2017-02-01



Holocaust scholar warns that while omission of Jews from White House statement may have been an error, refusal to make correction sends ‘deeply disturbing’ signals

Times of Israel

A professor of Holocaust studies at Emory University in Atlanta has accused the Trump administration of “flirting with Holocaust denial” by failing to mention Jews in its statement on International Holocaust Remembrance Day — and then refusing to acknowledge its mistake.

Deborah Lipstadt, writing in The Atlantic, said that while the initial omission may have been an error, the insistence on grouping Jews along with other victims of the Nazi regime is “what I term softcore Holocaust denial…It does not deny the facts, but it minimizes them.”

In her piece, Lipstadt explains that while millions of innocents were killed by the Nazis and their policies, none were persecuted in so systematic, so precise a manner as the Jews.

“It was only the Jews whose destruction could not wait until after the war. Only in the case of the Jews could war priorities be overridden” to advance the cause of extermination.

Lipstadt, subject of the 2016 movie “Denial” on her legal battle with prominent Holocaust denier British historian David Irving in the 1990s, accused the White House of endorsing the language of “softcore” deniers, who seek to de-Judaize the Holocaust. She noted the affinity that some in the Trump administration – particularly Trump’s chief strategist, Stephen Bannon, have to the “alt-right,” a movement that has embraced the resurgent nationalism now prevalent in parts of Europe.

“It may have all started as a mistake by a new administration that is loath to admit it’s wrong,” she wrote. “Conversely, it may be a conscious attempt by people with anti-Semitic sympathies to rewrite history. Either way it is deeply disturbing.”

On Monday the White House press secretary lashed out at criticism over the White House’s statement, calling it “pathetic” that people were “nitpicking” the president’s efforts to highlight and remember the tragedy.

“The idea that you’re nitpicking a statement that sought to remember this tragic event that occurred and the people who died in it is just ridiculous,” Sean Spicer said. “To suggest that remembering the Holocaust and acknowledging all of the people — Jewish, gypsies, priests, disabled, gays and lesbians — is frankly pathetic that people are picking on a statement.”

On Friday, the administration released a press release remembering the victims of the Shoah, but without specifically noting the 6 million Jews who were targeted and killed by Adolf Hitler’s Nazi Germany, an omission that led to criticism from Jewish groups and others.

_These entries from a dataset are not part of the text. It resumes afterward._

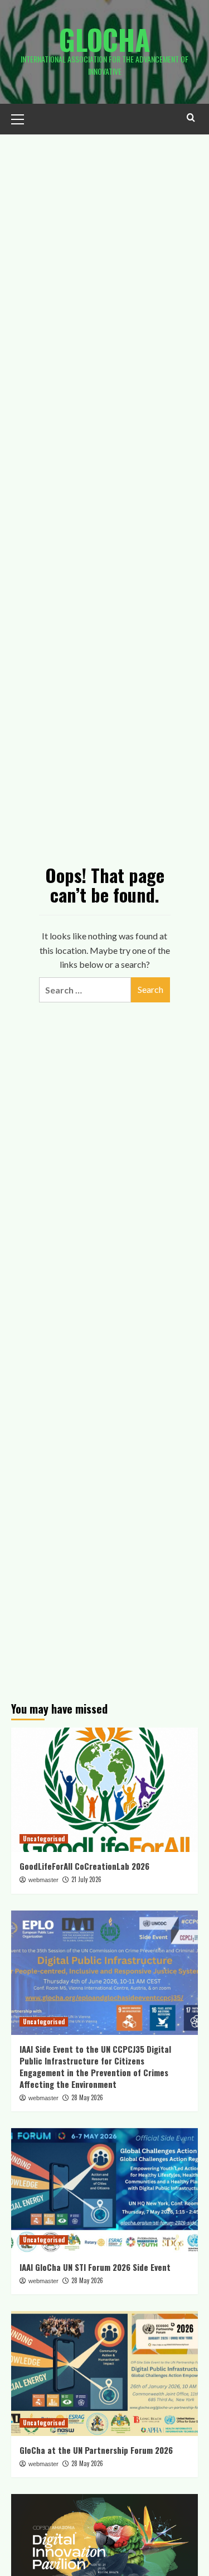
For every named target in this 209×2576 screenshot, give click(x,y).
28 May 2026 (87, 2097)
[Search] (191, 117)
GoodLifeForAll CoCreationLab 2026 (84, 1866)
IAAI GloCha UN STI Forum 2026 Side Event (95, 2267)
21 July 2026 (86, 1879)
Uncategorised (44, 1838)
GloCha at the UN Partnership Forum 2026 (96, 2450)
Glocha (104, 39)
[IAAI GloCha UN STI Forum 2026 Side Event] (104, 2190)
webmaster (43, 1879)
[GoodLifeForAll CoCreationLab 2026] (104, 1790)
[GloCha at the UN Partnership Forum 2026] (104, 2373)
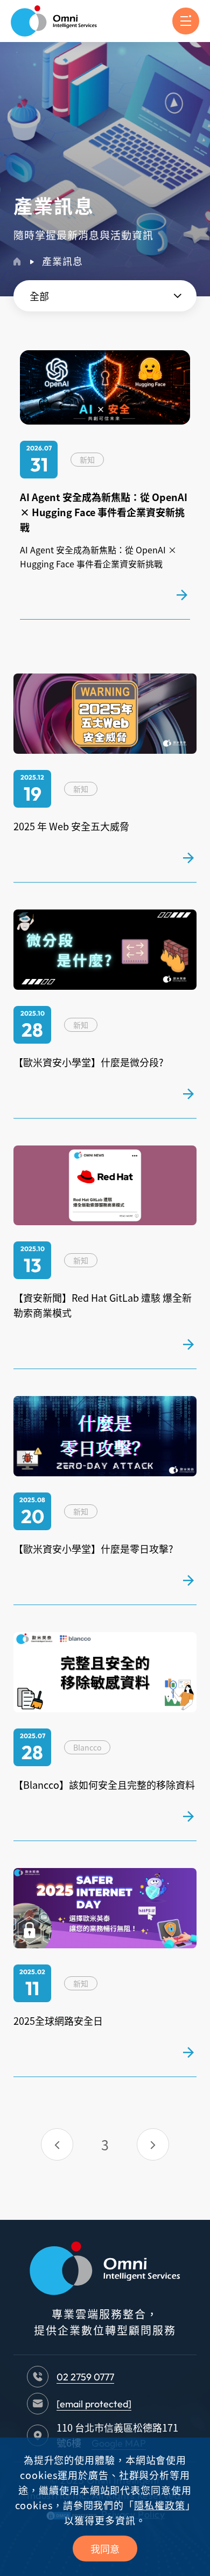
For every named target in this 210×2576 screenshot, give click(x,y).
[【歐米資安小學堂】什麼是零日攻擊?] (188, 1580)
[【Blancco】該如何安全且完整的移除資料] (188, 1816)
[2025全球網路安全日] (188, 2052)
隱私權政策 (159, 2505)
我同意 (105, 2549)
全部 (39, 296)
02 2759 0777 (85, 2377)
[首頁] (17, 262)
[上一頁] (57, 2144)
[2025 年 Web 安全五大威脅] (188, 858)
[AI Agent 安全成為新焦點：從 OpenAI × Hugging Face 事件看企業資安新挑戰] (182, 595)
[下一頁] (153, 2144)
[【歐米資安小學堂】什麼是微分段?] (188, 1094)
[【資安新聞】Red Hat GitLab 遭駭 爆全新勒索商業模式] (188, 1344)
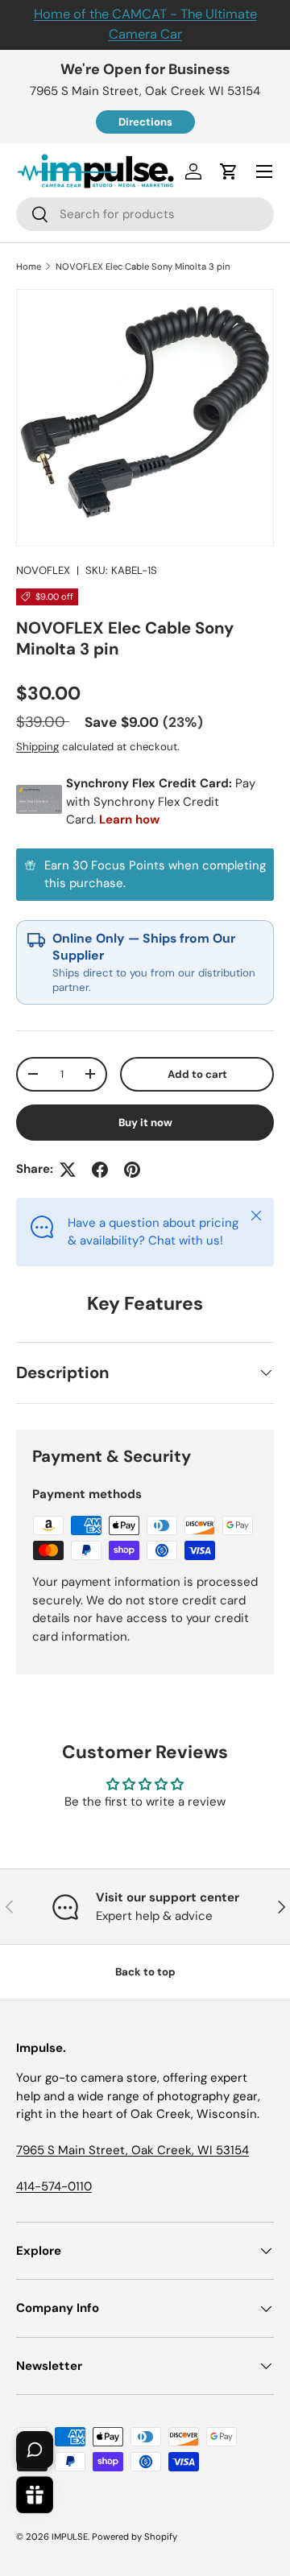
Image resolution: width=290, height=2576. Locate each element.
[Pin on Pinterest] (132, 1170)
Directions (145, 122)
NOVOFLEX (43, 570)
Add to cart (197, 1074)
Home (28, 266)
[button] (228, 171)
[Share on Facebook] (100, 1170)
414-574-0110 (54, 2186)
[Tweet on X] (68, 1170)
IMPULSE (70, 2536)
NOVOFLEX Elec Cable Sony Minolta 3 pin (143, 266)
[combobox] (145, 214)
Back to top (145, 1972)
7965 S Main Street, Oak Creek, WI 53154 (132, 2150)
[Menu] (264, 171)
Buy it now (145, 1122)
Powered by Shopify (134, 2536)
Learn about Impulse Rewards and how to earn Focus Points (145, 874)
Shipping (37, 746)
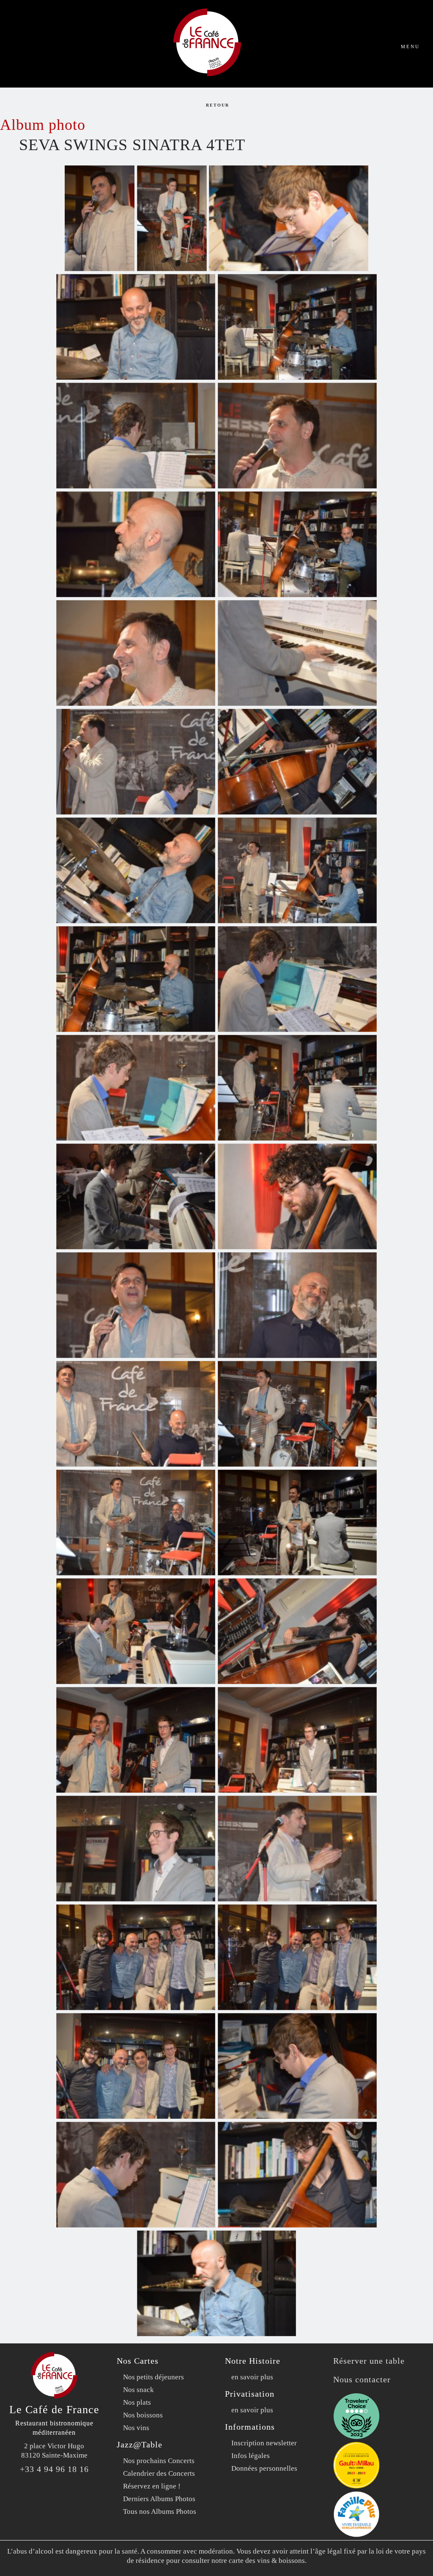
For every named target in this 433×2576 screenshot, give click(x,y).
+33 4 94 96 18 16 (54, 2469)
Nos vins (136, 2428)
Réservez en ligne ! (152, 2486)
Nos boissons (143, 2415)
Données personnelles (264, 2468)
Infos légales (250, 2456)
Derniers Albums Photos (159, 2499)
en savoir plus (252, 2377)
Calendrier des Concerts (159, 2473)
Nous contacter (362, 2379)
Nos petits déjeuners (153, 2377)
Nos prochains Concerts (159, 2461)
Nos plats (137, 2402)
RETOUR (216, 105)
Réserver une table (369, 2360)
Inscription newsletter (264, 2443)
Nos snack (138, 2390)
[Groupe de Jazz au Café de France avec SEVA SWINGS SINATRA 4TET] (99, 218)
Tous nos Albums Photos (159, 2511)
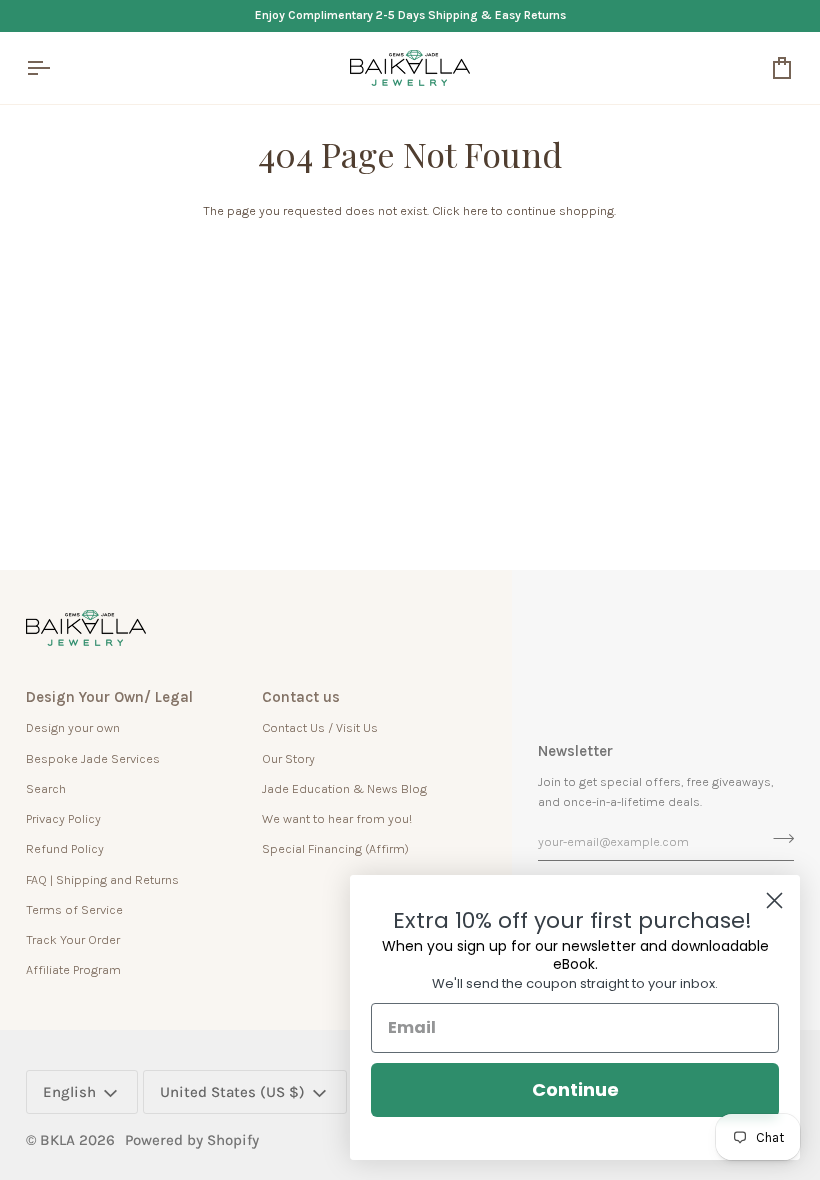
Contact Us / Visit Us (320, 727)
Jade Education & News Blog (344, 788)
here (475, 210)
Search (46, 788)
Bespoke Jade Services (93, 758)
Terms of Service (74, 909)
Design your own (73, 727)
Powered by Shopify (192, 1140)
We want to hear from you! (337, 818)
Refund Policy (65, 848)
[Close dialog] (774, 900)
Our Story (288, 758)
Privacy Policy (63, 818)
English (69, 1092)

ADL CEO Jonathan Greenblatt promptly exclaimed that it was “puzzling and troubling” that the administration’s 117-word statement did not mention the persecution of the Jews, which was central to the Nazi genocide.

Trump’s statement, Greenblatt said, “misses that it was six million Jews who perished, not just ‘innocent people.’”

The omission also drew frustration from members of the Jewish community who have been allies of the president.

The staunchly pro-Trump Zionist Organization of America released a statement by its president Morton Klein that said the organization felt “compelled to express our chagrin and deep pain at President Trump, in his Holocaust Remembrance Day Message, omitting any mention of anti-Semitism and the six million Jews who were targeted and murdered by the German Nazi regime and others.”

And a spokesman for the Republican Jewish Coalition said “the lack of a direct statement about the suffering of the Jewish people during the Holocaust was an unfortunate omission.”

Asked about this backlash during his daily press briefing, Spicer said the White House did not find any fault in its management of the message, adding he was disappointed anyone would complain.

“The president went out of his way to recognize the Holocaust and the suffering that went through it and the people that were affected by it and the loss of life, and to make sure that America never forgets what so many people through, whether they were Jews or gypsies, gays, disability, priests,” he said.